美味しく出来たと思う。リサからもお墨付きをもらったが、果たしてブラッドリーの口に合うだろうか。
「おっ、美味そうじゃねえか。せっかくだ、ネロが食わせてくれよ」
まさかの提案に驚いたネロが意味を聞き返す前に、ブラッドリーは瞼を伏せて口をあーんと開けた。
(うわ、睫長っ! え、ほんとに口に入れんの……?)
ドキドキと心臓が煩く高鳴り続ける。震える指先でチョコレートを摘まみ上げ、ゆっくりと口元へ運んだ。
(わっ、唇触れちまった! 思ってたより柔らけえ……)
もぐもぐと咀嚼するブラッドリーを眺めながら、指先が知った感触を呼び戻す。
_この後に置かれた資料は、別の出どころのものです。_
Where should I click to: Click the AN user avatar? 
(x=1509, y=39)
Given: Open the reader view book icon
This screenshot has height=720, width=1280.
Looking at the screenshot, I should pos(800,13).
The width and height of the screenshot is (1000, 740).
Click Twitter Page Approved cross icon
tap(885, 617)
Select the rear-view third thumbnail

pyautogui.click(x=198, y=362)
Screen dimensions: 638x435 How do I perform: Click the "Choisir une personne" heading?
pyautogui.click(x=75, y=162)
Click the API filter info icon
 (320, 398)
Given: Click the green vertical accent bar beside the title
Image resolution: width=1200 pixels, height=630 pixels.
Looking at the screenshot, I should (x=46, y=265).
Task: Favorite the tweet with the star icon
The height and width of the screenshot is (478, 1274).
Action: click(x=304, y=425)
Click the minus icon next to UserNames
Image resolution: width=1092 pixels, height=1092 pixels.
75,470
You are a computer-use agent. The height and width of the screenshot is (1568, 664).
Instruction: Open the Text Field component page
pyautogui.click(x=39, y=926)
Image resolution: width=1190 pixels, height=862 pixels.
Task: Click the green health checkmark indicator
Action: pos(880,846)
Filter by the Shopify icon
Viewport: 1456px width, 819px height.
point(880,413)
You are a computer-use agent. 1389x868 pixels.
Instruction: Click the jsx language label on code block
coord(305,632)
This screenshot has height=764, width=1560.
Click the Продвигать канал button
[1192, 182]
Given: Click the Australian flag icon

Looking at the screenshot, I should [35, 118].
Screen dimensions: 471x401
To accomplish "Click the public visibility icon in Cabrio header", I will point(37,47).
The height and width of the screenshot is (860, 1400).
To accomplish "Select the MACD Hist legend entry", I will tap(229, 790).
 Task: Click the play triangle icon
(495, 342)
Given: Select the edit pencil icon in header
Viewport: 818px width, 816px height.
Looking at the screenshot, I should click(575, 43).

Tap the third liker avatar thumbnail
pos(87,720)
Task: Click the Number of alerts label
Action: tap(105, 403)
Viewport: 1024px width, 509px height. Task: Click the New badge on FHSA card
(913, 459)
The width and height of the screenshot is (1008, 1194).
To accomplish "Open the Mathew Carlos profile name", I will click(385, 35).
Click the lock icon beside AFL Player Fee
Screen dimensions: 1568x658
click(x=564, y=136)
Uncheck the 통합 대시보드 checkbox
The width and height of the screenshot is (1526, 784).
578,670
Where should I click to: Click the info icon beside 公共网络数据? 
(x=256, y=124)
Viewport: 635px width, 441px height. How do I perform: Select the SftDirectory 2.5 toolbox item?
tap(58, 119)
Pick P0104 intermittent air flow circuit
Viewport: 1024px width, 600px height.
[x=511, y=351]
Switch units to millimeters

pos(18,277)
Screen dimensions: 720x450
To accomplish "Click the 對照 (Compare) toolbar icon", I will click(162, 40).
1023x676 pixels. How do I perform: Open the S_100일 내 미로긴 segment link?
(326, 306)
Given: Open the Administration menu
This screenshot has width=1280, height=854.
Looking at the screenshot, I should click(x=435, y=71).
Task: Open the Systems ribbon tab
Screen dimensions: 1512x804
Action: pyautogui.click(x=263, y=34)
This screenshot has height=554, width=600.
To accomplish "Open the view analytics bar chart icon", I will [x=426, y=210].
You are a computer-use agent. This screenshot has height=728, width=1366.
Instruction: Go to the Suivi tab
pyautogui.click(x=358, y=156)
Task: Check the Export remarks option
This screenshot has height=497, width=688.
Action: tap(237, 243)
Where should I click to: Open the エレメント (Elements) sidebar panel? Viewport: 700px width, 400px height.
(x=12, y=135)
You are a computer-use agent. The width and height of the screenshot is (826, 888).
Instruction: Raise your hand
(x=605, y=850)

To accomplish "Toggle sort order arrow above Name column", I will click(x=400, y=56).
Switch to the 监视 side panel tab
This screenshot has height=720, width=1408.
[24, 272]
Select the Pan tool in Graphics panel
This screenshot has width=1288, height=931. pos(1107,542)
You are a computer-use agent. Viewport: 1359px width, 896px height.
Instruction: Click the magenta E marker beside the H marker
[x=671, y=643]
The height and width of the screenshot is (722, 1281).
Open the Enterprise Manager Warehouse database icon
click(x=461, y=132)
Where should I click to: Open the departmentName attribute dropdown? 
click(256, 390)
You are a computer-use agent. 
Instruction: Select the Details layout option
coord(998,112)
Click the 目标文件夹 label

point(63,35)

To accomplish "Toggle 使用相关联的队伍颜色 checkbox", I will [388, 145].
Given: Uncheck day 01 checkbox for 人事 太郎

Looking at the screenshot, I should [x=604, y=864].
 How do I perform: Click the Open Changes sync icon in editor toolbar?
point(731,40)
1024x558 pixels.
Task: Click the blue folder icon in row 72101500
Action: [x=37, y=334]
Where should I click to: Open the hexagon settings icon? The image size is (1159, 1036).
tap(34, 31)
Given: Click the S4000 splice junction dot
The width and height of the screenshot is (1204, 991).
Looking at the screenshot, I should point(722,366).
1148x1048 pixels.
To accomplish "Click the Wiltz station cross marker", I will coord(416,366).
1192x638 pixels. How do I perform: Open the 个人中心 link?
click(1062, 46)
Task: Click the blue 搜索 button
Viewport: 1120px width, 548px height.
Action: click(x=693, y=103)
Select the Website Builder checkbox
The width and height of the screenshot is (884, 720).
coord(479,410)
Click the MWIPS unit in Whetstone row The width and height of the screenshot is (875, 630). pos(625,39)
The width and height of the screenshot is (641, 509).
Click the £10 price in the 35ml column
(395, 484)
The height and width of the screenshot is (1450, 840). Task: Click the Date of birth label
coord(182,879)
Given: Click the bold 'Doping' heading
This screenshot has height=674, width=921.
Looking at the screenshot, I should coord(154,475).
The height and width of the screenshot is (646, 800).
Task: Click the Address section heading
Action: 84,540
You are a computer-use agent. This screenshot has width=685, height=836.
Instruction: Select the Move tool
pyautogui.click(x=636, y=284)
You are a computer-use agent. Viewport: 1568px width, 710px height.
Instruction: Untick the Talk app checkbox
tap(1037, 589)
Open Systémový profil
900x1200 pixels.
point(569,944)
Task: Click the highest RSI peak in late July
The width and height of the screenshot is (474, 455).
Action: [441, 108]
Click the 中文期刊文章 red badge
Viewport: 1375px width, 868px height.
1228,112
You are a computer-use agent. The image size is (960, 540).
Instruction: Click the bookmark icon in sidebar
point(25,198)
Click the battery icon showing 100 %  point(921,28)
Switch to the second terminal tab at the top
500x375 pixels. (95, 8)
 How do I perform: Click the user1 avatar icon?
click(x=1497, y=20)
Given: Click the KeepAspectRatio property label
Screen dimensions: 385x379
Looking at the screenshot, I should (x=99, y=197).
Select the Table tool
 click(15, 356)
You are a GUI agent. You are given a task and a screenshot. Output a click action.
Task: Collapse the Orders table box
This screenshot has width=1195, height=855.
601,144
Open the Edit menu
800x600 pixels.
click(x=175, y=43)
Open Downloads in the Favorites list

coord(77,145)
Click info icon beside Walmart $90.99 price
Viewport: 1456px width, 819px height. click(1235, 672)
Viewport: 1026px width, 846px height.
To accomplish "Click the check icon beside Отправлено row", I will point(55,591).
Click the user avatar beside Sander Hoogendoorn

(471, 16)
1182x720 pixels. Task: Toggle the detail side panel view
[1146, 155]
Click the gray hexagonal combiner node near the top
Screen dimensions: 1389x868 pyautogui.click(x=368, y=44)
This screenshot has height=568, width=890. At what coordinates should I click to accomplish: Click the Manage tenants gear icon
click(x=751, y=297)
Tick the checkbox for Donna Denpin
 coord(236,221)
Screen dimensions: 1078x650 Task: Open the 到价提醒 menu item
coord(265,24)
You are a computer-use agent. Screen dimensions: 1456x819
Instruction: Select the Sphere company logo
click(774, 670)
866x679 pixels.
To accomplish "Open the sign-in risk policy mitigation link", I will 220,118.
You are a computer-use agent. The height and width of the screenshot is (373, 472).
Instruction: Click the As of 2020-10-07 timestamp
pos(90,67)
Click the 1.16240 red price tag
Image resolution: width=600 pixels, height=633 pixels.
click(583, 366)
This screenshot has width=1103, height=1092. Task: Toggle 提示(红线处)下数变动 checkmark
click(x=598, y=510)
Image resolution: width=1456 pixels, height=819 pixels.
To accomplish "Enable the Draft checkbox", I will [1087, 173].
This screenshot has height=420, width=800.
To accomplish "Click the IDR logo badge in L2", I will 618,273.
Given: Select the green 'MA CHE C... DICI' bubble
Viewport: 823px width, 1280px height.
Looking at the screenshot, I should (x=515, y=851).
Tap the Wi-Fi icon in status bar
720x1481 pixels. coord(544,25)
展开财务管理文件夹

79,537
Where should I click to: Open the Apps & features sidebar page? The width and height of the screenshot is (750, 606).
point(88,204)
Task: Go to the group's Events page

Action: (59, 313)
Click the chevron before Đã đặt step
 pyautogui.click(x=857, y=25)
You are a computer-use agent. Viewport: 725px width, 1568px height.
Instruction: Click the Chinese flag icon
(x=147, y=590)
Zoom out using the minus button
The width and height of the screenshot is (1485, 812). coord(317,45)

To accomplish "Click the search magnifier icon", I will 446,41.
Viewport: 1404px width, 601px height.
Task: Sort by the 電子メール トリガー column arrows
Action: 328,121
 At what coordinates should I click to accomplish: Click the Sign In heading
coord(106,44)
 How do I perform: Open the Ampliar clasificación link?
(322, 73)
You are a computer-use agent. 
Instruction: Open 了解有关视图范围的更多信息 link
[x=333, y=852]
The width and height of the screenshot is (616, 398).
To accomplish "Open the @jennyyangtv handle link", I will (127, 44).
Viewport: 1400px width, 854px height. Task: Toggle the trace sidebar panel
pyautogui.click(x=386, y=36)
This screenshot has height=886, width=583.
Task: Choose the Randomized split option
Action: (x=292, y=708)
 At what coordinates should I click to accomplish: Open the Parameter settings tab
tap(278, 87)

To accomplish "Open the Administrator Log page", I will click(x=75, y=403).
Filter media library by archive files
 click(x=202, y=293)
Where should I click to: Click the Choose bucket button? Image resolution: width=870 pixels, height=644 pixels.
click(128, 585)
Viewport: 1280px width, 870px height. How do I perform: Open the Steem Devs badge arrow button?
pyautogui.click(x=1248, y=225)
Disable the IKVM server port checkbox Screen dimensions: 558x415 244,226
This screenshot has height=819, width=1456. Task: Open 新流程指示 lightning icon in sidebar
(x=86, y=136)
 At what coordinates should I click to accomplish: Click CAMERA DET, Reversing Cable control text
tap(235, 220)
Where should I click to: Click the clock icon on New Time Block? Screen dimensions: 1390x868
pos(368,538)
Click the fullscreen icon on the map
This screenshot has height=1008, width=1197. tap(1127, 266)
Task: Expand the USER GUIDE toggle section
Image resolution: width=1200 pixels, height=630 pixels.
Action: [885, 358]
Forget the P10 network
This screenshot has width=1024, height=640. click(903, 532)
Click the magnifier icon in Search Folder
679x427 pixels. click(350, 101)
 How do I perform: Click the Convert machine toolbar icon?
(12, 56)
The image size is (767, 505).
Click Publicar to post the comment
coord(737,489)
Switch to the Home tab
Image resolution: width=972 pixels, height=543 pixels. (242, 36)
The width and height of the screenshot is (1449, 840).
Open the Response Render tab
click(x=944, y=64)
……これは、しばらく忘れられそうにない。
「美味い!」
ゴクンと飲み込んだブラッドリーに満面の笑みを向けられ、ネロはホッと胸を撫で下ろした。
初めて作ったチョコレートだが口に合ったようで嬉しいし、この笑顔が大好きだなと改めて噛み締める。
「はは、口に合ったみたいでよかったよ。残りは家で食ってくれよな」
また手ずから食べさせるのは心臓が保たないので、ネロはいそいそと箱を閉じた。
「ネロ」
名を呼ばれ振り向くと、グッと肩を抱き寄せられた。
え、と思う間もなく頬と頬が触れる。ブラッドリーのマフラーに埋まった鼻から、一瞬でブラッドリーの香りに満たされた。
「チョコレートありがとな。すげえ嬉しい」
「へっ⁉ あ、うん、どういたしまして⁉」
(待て待て待て待てちょっと待ってくれブラッドにハグされてる⁉ え⁉ どうしよう⁉ どういうこと⁉)
思考回路がショートし、全く状況が整理できない。
あったかい事と、いい匂いがする事しか分からない。
混乱するネロをよそに、ブラッドリーはネロの頭をひと撫ですると抱き寄せていた身体を離した。
温もりを感じていた箇所をヒヤリとした空気が撫で、惚けていたネロはハッと我に返る。
顔が燃えるように熱い。
「えっと、あの、あたし、帰るね!」
それじゃ! と勢いに任せ、ネロは車から飛び出した。